(Beginning of Task material)

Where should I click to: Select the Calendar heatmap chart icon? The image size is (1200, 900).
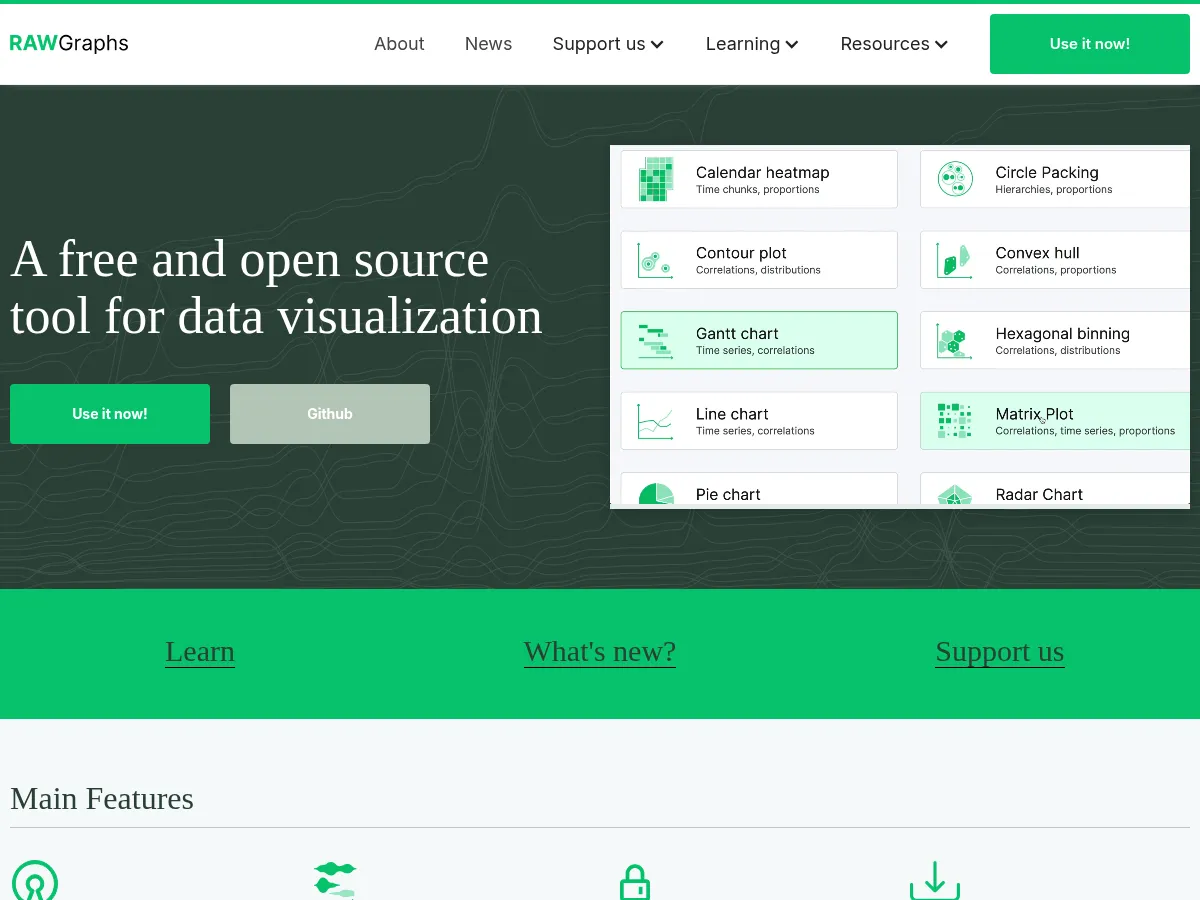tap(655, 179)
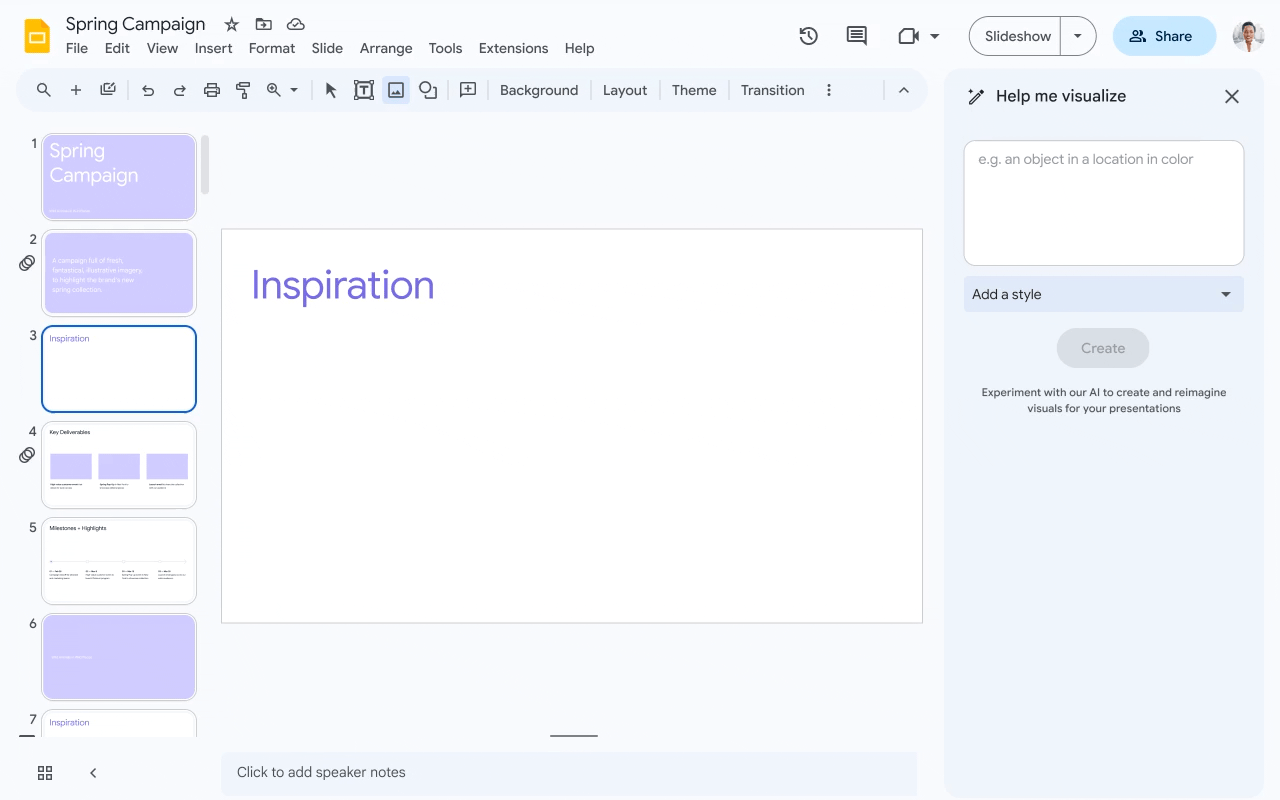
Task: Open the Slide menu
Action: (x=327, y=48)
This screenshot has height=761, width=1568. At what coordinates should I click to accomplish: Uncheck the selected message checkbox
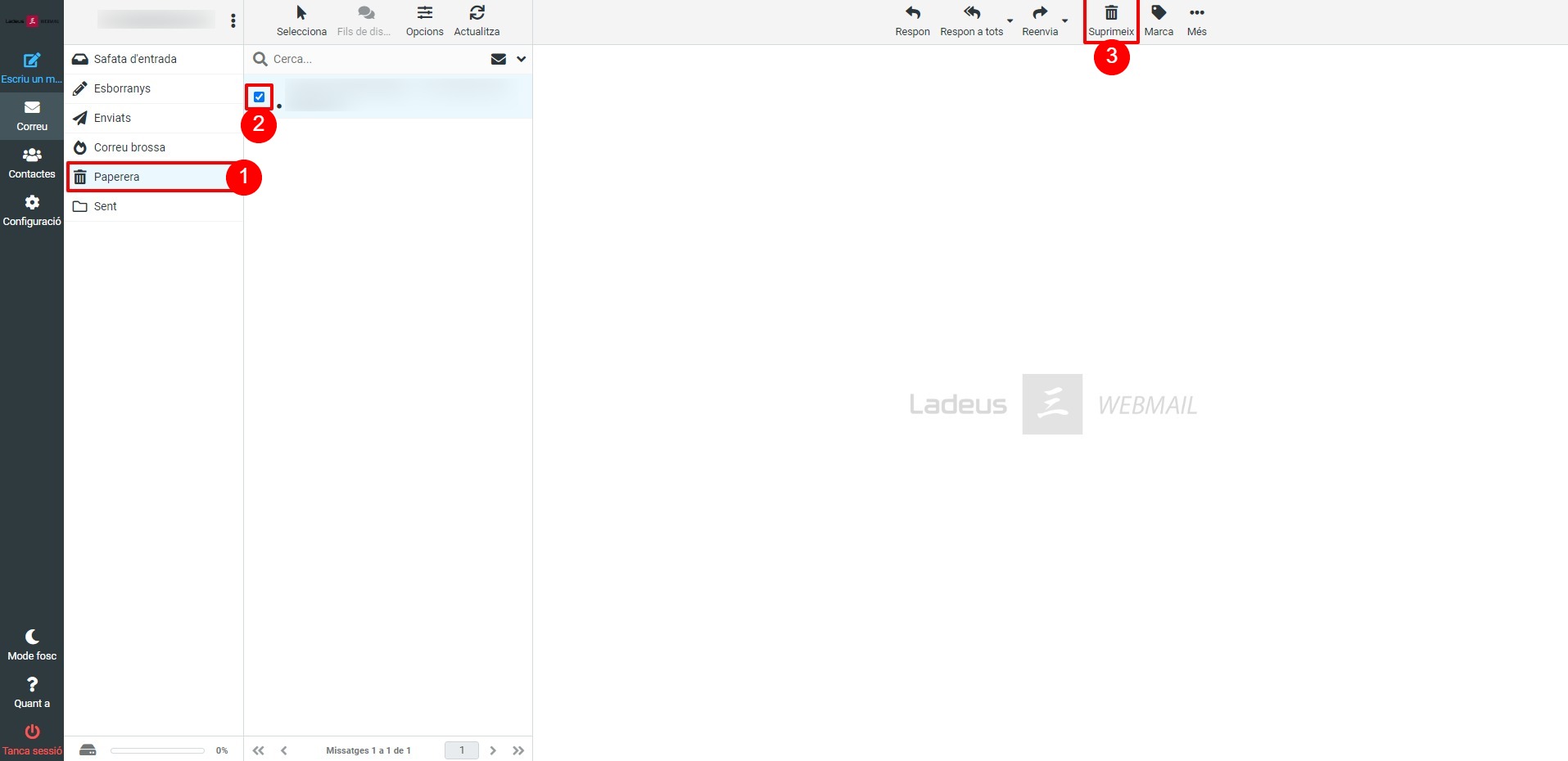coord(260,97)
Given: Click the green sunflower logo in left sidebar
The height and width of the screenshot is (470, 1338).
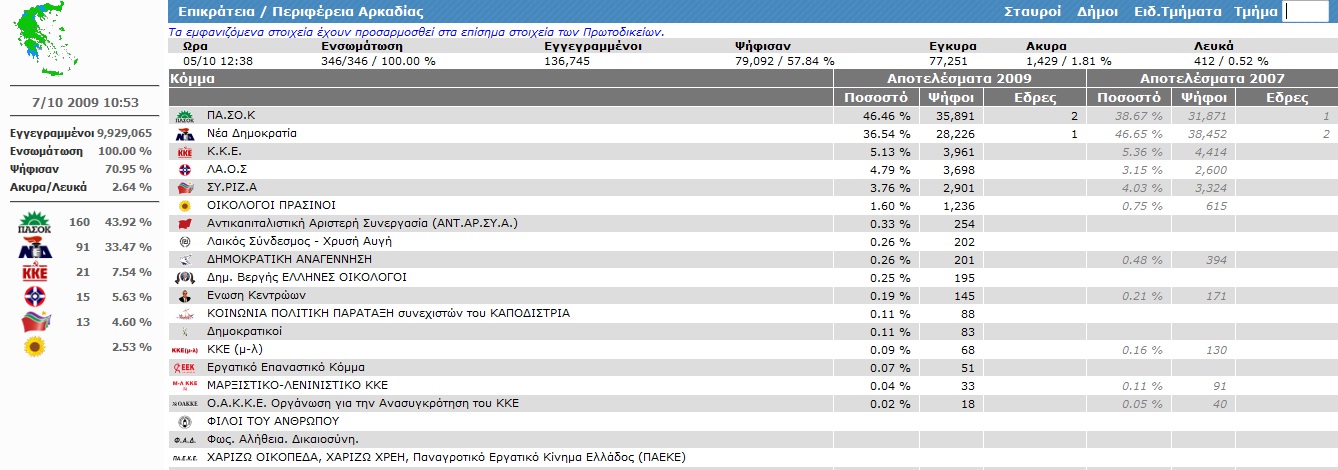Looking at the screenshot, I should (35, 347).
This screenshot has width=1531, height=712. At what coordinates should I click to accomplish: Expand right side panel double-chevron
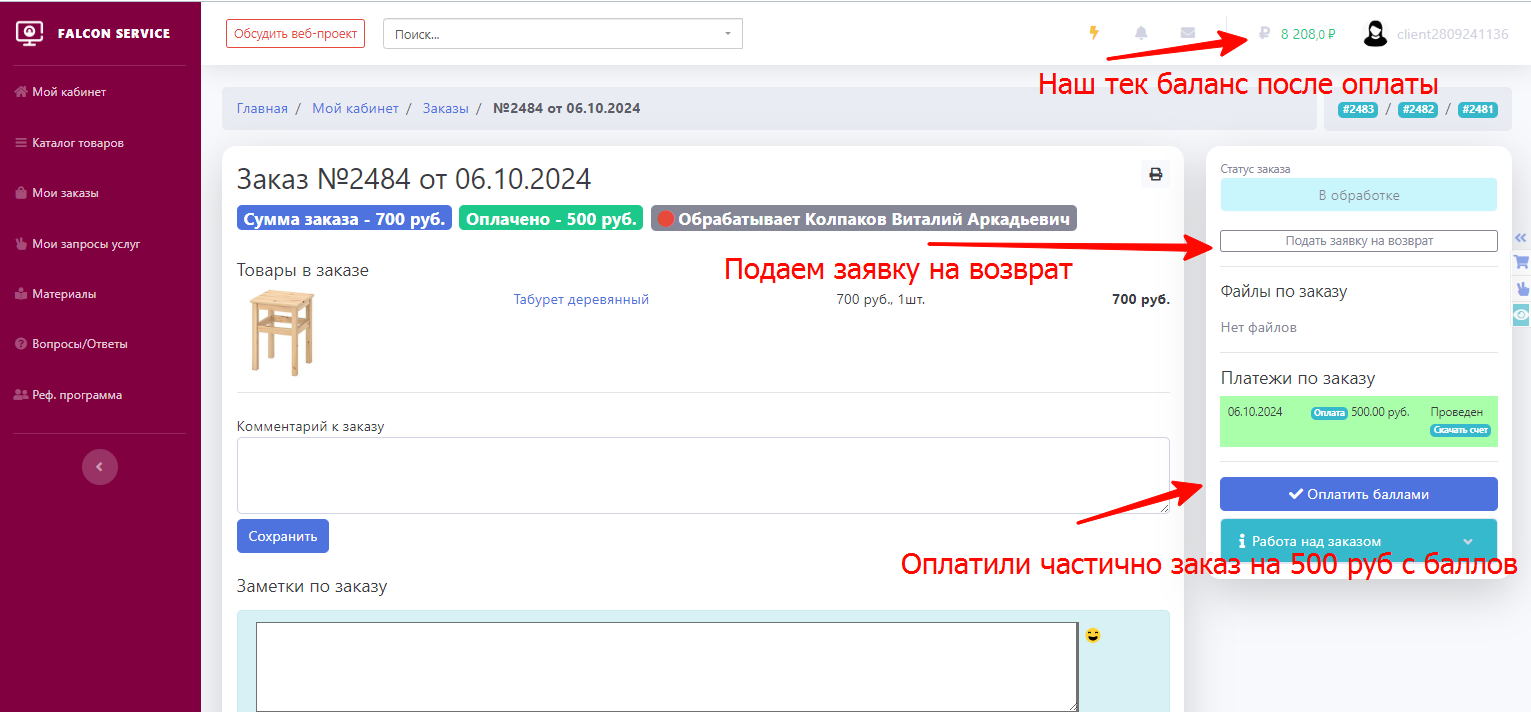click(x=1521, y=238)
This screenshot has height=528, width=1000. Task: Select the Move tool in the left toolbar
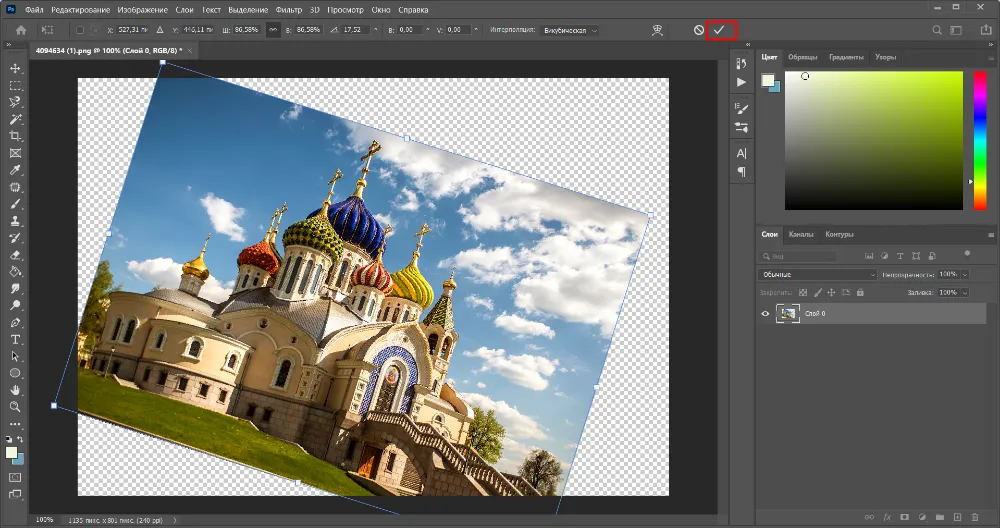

(End of Task material)

• Goal of the exercise: Give back exactly the lines from the line with "This screenshot has width=1531, height=712." through the final line of the entries above, and keep pictures out of the copy.

• Task answer:
This screenshot has width=1531, height=712. At what coordinates should I click to accomplish: Expand right side panel double-chevron
click(x=1521, y=238)
This screenshot has height=528, width=1000. Task: Select the Move tool in the left toolbar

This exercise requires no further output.